What this task involves:
Copy the entries below word for word, starting at the line that contains "You are a computer-use agent." and continuing through the last line of the entries, with both ends included. Omit the pictures from your copy.

[Target pointing data]
— START —
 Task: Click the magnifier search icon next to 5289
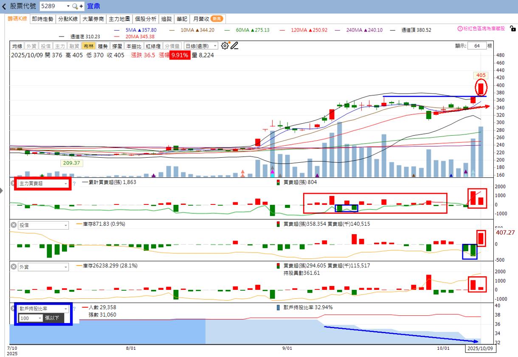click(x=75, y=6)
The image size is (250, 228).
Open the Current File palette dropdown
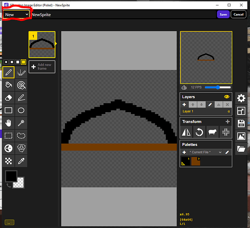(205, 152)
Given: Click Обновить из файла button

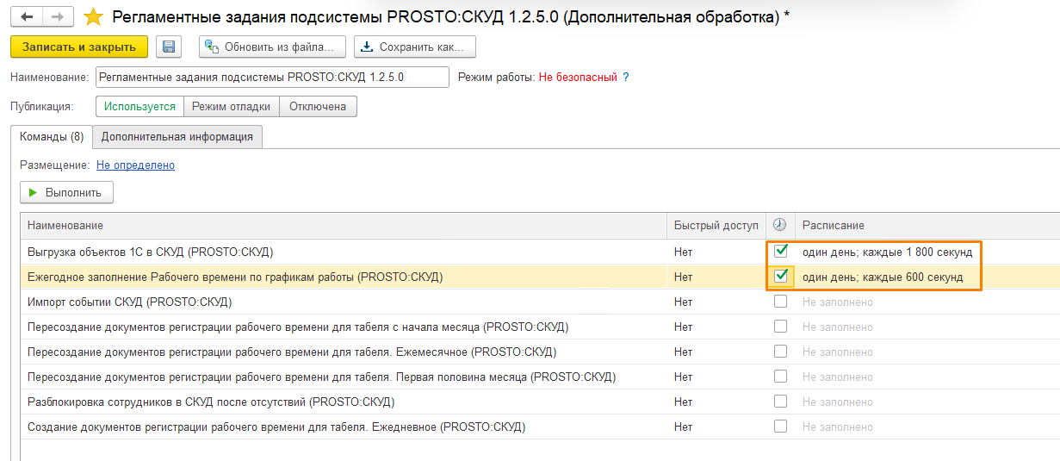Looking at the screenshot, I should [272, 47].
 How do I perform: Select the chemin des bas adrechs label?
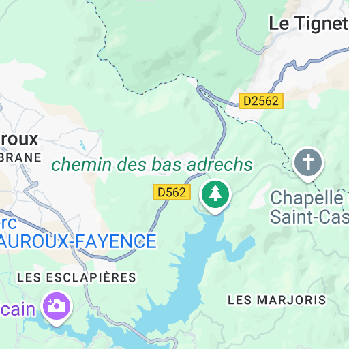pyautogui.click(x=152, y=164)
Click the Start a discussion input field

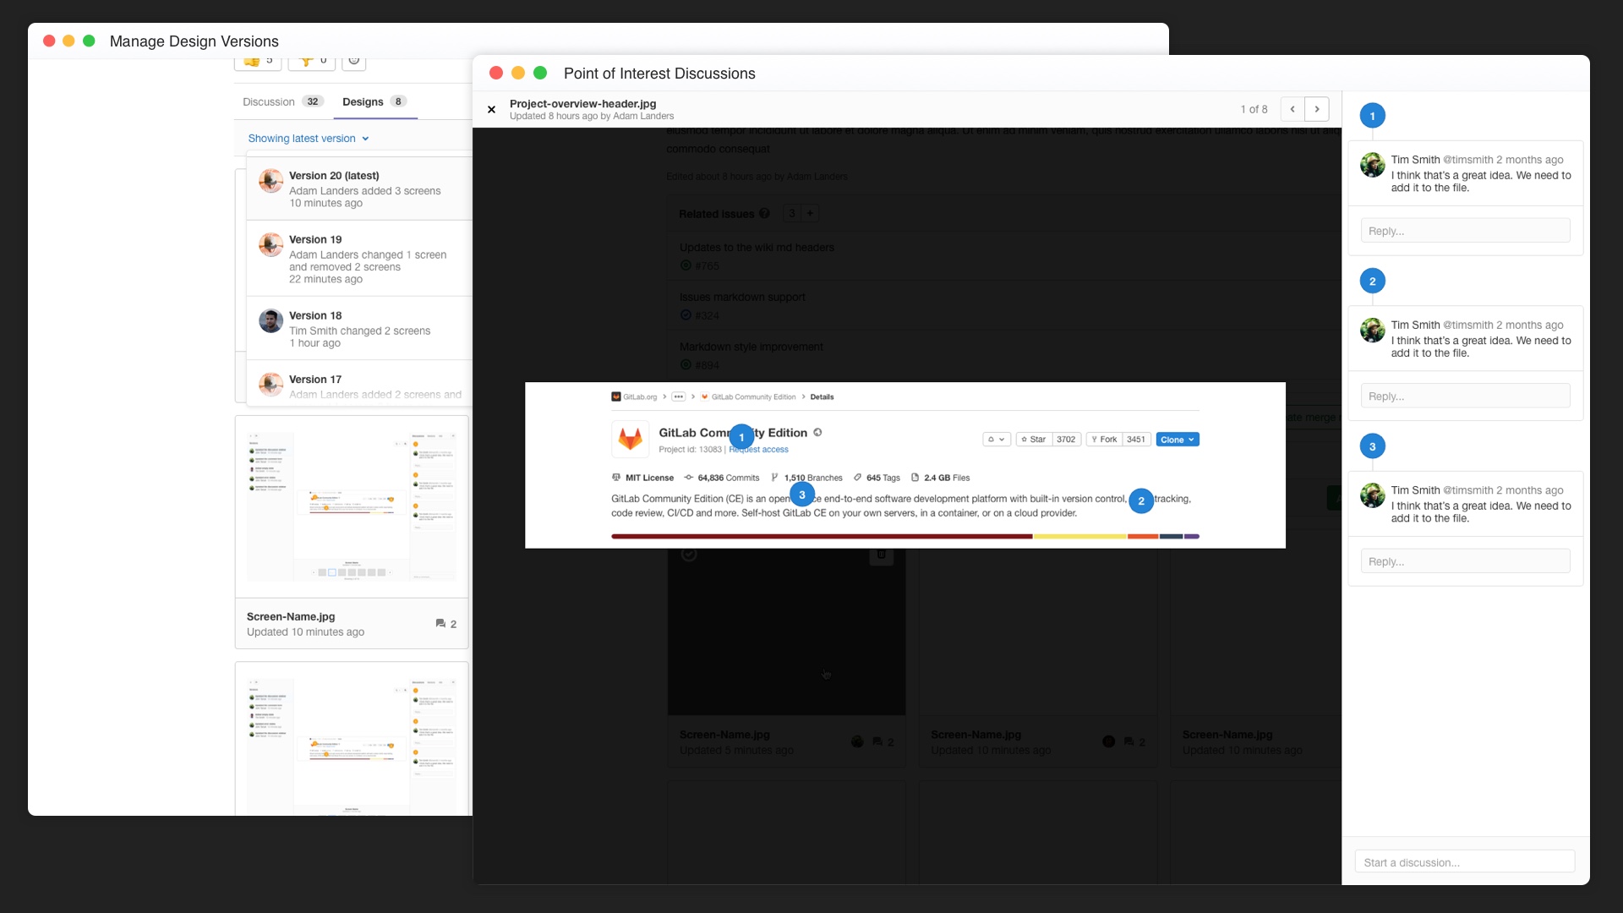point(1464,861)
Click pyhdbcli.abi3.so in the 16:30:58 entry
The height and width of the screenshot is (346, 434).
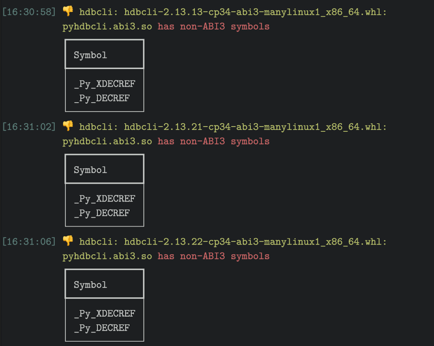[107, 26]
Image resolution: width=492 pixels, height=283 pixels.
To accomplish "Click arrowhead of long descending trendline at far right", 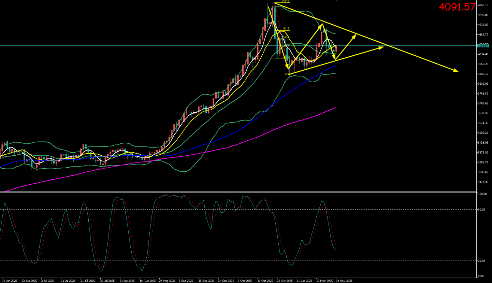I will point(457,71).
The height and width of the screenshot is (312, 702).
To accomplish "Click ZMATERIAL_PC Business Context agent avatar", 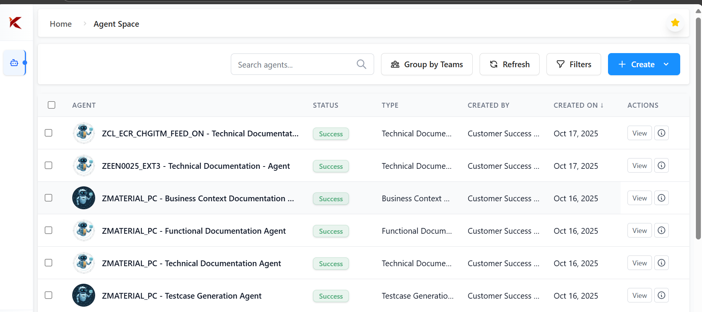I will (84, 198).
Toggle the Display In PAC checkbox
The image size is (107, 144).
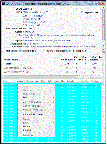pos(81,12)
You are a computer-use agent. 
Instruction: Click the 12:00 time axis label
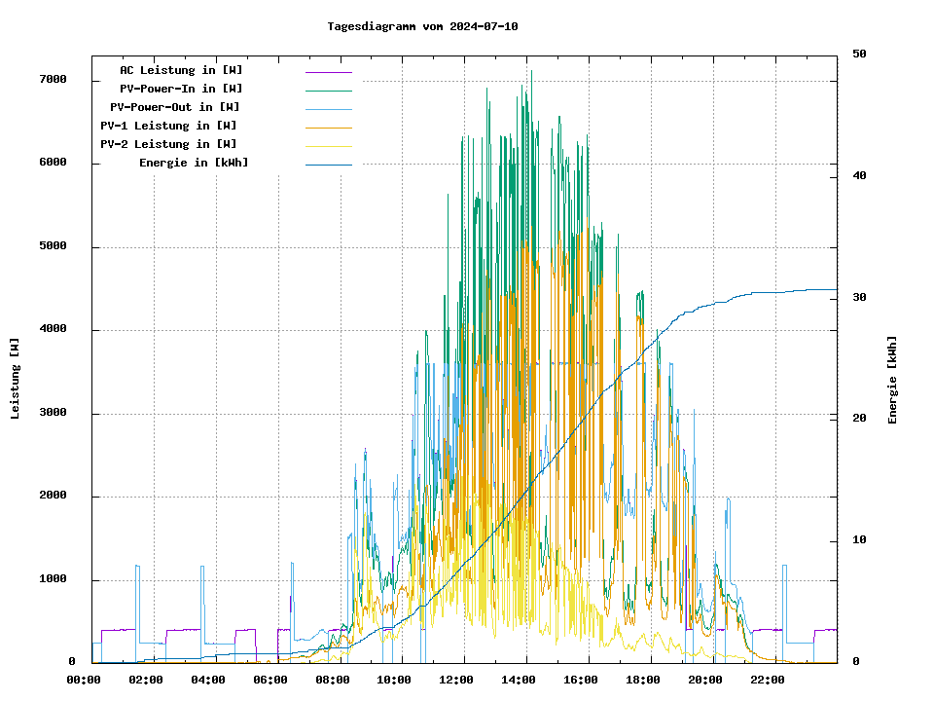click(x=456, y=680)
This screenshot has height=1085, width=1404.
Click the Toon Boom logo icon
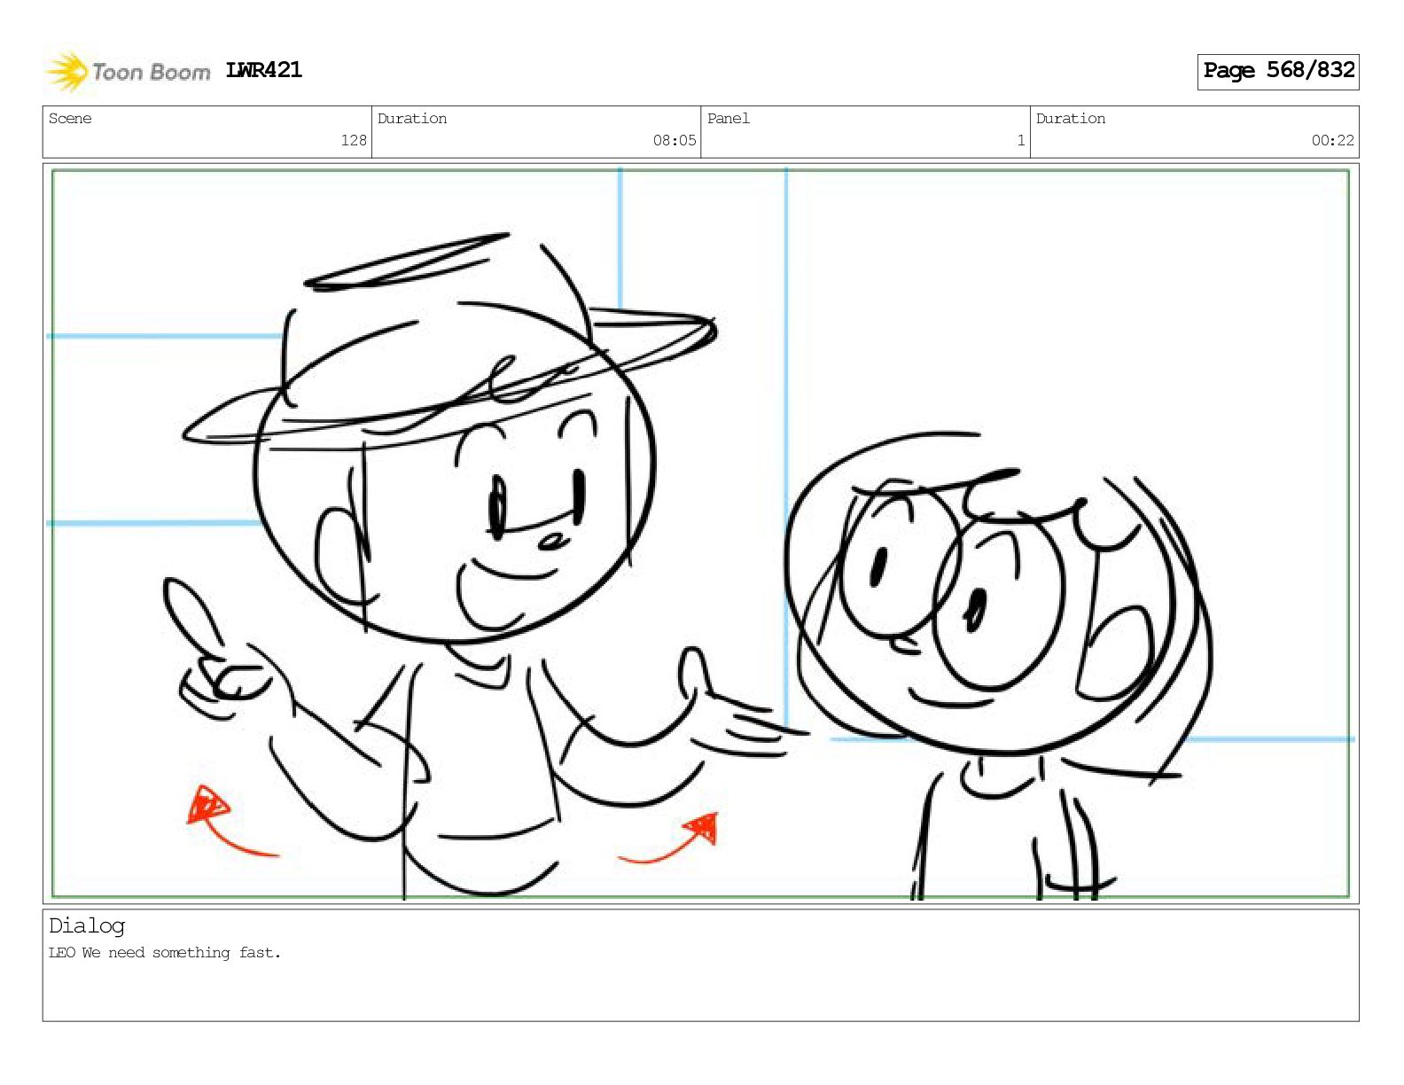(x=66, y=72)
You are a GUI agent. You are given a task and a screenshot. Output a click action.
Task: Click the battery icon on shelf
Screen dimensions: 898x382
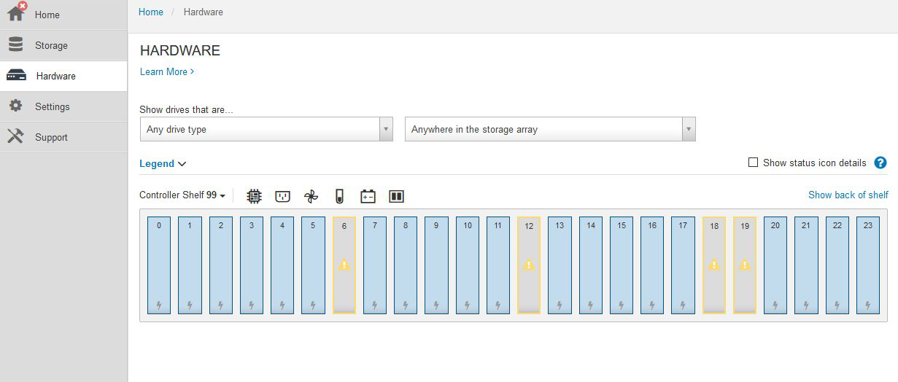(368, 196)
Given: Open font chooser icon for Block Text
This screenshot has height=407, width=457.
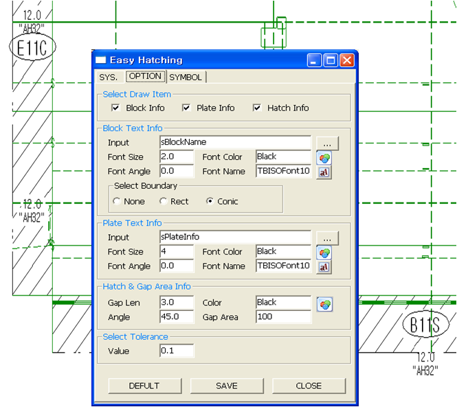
— END —
Task answer:
You are a computer-use agent. 
Instruction: Click the 12:00 time axis label
click(x=456, y=680)
This screenshot has height=1085, width=1404.
Click the Toon Boom logo icon
(x=66, y=72)
You are a GUI agent. You are given a task and a screenshot. Output a click action.
Task: Click the battery icon on shelf
Screen dimensions: 898x382
(368, 196)
Given: Open font chooser icon for Block Text
This screenshot has height=407, width=457.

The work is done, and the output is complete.